The latest figures from the Eurostat statistics office confirm that the continent’s deepening economic recession is taking a rising toll on jobs and living standards.
The Eurostat agency declared Tuesday that unemployment in the 17 nation euro zone rose in February to 12 percent, compared to the original figure for January of 11.9 percent. The January figure was retrospectively revised upwards to 12 percent and it is likely that the latest figures will follow the same pattern. The current figures, for example, do not include the repercussions for the European labour market of the most recent economic and banking crisis in Cyprus.
The 12 percent figure is the highest since the founding of the euro zone and is already close to the peak of 12.2 percent predicted by the European Union for 2013. In the full 27-member EU unemployment in February rose to 10.9 percent from 10.8 percent, with over 26 million out of work. Unemployment in Europe has now risen consecutively for the last 22 months.
The bland statistics conceal a mounting social crisis and misery for millions of families across Europe. Soaring unemployment is a massive indictment of the polices of the European Union and all of its supporters, first and foremost the trade unions. Every recent summit of European leaders has begun with pleas by the trade unions for measures to staunch the hemorrhaging of jobs across the continent. In exchange for a measly worded appendage to the summit resolution and a few million euros for jobs programs, the unions then slavishly agree to continue to support their support for the EU’s austerity policies.
The 12 percent total unemployment applies to those who are officially registered and have applied for benefits. It does not include those no longer able to obtain benefits, and also does not include underemployment. The official total is a drastic underestimation of the real problem of unemployment in Europe. Amongst the lowest rates of unemployment in Europe is Germany with an average of 5.4 percent. This figure neglects to take into account, however, that over 7 million Germans are employed in very low wage work and employed informally.
Leading the Eurostat unemployment tables are those countries which have been subjected to a succession of drastic austerity programs by the troika (European Union, European Central Bank and the International Monetary Fund).
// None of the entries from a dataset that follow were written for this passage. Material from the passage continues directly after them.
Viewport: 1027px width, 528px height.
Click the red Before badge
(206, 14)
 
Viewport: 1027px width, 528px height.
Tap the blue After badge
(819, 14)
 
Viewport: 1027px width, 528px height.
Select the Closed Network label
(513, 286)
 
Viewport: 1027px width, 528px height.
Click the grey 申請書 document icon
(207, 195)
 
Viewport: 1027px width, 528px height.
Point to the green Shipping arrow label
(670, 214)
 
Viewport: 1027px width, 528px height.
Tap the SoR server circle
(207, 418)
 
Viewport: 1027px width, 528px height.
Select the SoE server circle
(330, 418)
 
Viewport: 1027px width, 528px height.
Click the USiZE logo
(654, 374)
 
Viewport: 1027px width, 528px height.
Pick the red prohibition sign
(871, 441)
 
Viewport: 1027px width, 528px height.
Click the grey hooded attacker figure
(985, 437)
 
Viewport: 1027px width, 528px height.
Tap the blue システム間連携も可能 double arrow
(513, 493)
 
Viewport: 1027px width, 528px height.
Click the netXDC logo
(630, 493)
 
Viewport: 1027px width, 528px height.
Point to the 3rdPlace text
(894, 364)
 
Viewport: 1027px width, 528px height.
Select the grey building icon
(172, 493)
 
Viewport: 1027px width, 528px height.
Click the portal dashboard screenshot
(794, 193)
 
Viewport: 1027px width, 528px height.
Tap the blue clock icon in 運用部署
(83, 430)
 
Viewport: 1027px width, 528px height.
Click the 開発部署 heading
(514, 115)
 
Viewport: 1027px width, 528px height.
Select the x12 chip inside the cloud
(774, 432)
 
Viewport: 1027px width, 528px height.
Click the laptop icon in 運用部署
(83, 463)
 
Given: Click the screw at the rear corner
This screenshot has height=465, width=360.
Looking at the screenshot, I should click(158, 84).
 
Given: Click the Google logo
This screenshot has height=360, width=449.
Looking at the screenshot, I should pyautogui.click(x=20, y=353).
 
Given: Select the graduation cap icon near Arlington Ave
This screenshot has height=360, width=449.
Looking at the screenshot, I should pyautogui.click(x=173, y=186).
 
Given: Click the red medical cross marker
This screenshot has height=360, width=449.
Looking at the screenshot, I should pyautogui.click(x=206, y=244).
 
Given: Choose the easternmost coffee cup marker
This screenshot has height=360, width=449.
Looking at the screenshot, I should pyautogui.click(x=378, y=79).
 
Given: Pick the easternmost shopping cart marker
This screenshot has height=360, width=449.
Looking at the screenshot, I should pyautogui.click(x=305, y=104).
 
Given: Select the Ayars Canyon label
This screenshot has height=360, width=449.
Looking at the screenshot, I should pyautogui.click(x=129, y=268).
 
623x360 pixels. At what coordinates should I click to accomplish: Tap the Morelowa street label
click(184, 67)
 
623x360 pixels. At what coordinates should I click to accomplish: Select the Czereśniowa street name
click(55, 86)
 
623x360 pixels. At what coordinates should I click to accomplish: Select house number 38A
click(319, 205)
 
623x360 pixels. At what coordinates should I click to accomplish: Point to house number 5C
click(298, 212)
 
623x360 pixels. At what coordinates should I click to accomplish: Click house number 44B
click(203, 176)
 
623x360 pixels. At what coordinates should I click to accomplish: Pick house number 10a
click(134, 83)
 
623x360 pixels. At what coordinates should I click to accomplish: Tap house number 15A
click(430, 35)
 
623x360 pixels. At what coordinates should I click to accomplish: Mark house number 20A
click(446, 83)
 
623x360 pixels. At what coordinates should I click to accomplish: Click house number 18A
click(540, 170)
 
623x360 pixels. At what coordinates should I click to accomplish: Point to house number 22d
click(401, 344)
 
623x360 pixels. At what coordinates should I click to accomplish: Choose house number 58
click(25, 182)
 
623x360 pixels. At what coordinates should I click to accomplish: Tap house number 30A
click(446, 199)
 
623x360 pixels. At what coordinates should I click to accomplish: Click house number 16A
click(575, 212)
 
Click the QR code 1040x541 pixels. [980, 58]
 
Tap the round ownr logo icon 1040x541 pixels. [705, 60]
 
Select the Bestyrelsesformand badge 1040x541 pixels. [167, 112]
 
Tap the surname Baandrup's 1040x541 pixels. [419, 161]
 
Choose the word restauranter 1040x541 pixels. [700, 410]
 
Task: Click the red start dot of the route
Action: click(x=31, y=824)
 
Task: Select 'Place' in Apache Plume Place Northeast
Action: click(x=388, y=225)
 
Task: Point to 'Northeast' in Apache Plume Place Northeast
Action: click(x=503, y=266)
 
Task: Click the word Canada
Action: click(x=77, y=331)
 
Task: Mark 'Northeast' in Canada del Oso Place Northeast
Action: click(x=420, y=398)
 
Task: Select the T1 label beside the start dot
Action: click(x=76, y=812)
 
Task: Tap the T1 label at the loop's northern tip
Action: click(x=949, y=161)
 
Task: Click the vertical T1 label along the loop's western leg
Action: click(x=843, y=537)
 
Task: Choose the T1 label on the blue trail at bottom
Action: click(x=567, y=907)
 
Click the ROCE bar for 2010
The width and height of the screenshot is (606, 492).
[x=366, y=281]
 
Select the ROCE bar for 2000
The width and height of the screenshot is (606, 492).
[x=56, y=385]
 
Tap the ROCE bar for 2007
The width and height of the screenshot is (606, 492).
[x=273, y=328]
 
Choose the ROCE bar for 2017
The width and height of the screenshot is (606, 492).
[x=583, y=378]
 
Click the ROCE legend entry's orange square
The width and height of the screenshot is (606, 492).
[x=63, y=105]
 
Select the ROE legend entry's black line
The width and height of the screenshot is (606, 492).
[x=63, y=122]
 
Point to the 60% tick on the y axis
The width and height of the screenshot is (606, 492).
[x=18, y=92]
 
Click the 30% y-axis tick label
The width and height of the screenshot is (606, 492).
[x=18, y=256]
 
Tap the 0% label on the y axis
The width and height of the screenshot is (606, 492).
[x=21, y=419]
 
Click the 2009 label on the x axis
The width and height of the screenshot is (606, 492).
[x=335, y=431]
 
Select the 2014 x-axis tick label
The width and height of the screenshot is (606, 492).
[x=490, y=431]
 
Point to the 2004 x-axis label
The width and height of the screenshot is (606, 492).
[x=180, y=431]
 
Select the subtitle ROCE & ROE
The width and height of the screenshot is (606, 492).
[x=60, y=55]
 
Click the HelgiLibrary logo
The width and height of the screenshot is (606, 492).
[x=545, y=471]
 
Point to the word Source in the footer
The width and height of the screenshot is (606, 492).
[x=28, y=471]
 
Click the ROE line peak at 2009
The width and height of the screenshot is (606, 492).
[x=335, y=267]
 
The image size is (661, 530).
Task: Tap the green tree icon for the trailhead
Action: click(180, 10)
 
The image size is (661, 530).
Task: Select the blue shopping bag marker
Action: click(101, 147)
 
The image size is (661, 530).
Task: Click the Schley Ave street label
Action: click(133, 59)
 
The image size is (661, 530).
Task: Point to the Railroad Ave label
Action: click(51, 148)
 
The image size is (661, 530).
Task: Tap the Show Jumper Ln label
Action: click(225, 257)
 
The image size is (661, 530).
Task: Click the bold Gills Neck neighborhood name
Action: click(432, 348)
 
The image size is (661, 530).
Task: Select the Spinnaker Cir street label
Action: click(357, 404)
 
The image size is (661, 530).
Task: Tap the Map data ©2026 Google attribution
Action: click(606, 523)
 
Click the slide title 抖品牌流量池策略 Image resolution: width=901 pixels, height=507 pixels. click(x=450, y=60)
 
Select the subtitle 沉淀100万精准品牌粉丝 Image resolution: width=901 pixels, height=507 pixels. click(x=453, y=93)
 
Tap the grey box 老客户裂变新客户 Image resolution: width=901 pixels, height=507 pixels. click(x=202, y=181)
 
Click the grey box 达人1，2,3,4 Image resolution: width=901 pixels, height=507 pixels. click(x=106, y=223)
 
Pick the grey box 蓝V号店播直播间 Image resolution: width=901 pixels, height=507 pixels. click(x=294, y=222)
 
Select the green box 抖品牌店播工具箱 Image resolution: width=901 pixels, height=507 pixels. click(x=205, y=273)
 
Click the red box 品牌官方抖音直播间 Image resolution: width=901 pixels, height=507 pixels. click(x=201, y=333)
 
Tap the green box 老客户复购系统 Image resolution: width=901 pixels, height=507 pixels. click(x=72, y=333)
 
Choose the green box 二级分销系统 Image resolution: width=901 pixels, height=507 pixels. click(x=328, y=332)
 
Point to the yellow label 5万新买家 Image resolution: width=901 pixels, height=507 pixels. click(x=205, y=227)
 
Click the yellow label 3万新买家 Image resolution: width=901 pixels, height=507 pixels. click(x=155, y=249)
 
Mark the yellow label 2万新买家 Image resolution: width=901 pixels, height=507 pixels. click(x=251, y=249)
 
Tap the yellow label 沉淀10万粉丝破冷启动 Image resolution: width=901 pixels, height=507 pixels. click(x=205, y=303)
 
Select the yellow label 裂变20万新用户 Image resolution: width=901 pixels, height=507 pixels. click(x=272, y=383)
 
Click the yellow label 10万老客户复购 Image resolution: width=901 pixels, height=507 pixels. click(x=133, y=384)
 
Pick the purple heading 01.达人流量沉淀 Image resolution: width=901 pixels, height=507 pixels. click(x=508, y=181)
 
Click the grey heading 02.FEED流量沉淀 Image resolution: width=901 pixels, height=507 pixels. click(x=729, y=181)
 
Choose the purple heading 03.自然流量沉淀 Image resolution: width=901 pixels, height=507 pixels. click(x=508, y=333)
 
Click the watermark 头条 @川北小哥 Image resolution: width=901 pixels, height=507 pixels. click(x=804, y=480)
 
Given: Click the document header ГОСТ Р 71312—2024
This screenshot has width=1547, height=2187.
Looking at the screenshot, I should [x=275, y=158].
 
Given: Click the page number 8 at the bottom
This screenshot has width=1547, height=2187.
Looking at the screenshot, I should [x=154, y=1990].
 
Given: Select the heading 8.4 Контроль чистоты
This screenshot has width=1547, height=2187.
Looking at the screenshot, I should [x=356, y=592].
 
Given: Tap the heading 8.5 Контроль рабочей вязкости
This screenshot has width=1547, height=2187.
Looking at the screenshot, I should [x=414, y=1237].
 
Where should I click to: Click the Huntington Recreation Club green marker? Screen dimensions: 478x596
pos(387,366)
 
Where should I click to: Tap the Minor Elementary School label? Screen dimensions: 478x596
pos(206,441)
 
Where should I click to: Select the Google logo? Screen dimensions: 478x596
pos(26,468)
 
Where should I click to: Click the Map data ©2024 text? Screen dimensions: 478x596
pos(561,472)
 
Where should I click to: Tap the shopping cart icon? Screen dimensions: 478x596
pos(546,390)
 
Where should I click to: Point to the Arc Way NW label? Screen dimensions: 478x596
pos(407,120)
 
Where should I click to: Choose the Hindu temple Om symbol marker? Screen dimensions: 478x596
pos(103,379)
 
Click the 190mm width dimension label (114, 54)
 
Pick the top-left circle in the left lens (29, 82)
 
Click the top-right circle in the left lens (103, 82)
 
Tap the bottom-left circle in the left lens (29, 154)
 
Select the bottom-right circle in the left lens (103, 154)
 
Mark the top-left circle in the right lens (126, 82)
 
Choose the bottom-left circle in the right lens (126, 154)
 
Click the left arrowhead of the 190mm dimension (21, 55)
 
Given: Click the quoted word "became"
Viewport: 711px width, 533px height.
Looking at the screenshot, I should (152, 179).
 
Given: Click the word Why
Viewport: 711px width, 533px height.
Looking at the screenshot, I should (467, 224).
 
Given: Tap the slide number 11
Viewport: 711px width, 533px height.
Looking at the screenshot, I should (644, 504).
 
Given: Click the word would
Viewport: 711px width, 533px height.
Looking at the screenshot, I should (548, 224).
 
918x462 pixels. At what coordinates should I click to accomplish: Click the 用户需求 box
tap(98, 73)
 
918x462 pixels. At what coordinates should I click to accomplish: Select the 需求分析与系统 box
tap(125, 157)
In February, unemployment rates in Spain rose to 26.3 percent and in neighbouring Portugal to 17.5 percent. Greece remains the worst-hit with 26.4 percent, but once again this figure is outdated and stems from last December. Following the latest tranche of austerity measures, the Greek numbers have undoubtedly risen further this year.
Once again those hardest hit by the austerity-driven recession are youth. According to Eurostat, nearly a quarter of all those under the age of 25 are out of work in the euro zone, with only a slightly lower figure (23.5 percent) for the EU as a whole.
Southern European countries lead the table for youth unemployment with well over half of young workers unemployed in Greece (58.4 percent, figure also from December) and Spain (55.7 percent). Portugal is in third place with 38.2 percent, followed by Italy with 37.8 percent. The rate of unemployment amongst youth who are unlikely to find work in the foreseeable future has already led a number of bourgeois commentators to refer to a “lost generation.”
On the same day as the release of the Eurostat statistics a separate analysis demonstrated that the trend towards recession in Europe is deepening. The Markit Eurozone MP Managers Index fell in March to 46.8 points. The index reports employer’s confidence in the economy and any figure under 50 percent is regarded as a pointer towards recession.
The euro zone economy has contracted for the last five quarters and the Markit index, together with the latest employment figures, makes clear that this trend to recession will continue, and is likely to deepen in the course of this year.
While the plague of mass unemployment spreads across the continent, stock markets across Europe had a bumper day on Tuesday. Germany’s DAX index rose by 1.9 percent, the British FTSE 100 index gained 1.2 percent, and the French CAC 40 finished 2 percent higher. Another leading index, the Stoxx Europe 600, jumped 1.3 percent.
Commenting on the stock market gains, financial analyst Nicholas Spiro noted that “the surge in joblessness coupled with this morning’s grim PMI surveys are a glaring example of the extent to which market sentiment towards the euro zone has become detached from economic fundamentals”.
In fact there is no such “disconnect”. The stock markets are celebrating the huge re-division of wealth across the continent which has plunged millions into poverty while a small minority have been able to significantly increase their portfolios.
The growth of inequality in Europe is charted in a separate recent Eurostat study entitled “Population and social conditions.” The author of the study concludes that living standards fell in 15 out of the 27 EU member states in 2010 compared with a year earlier. The steepest fall took place in poorer countries like Bulgaria, Latvia, Greece and Spain with the unemployed and the poorest fifth of society suffering the largest cuts in income.
The study cites the decrease in income in a number of European countries and concludes that a growing number of European families could no longer afford a meal with meat, chicken, fish or a vegetarian equivalent every second day.
While incomes declined on average across the continent, the same study notes that the richest fifth of the population were able to mark up large increases in wealth in a number of European countries.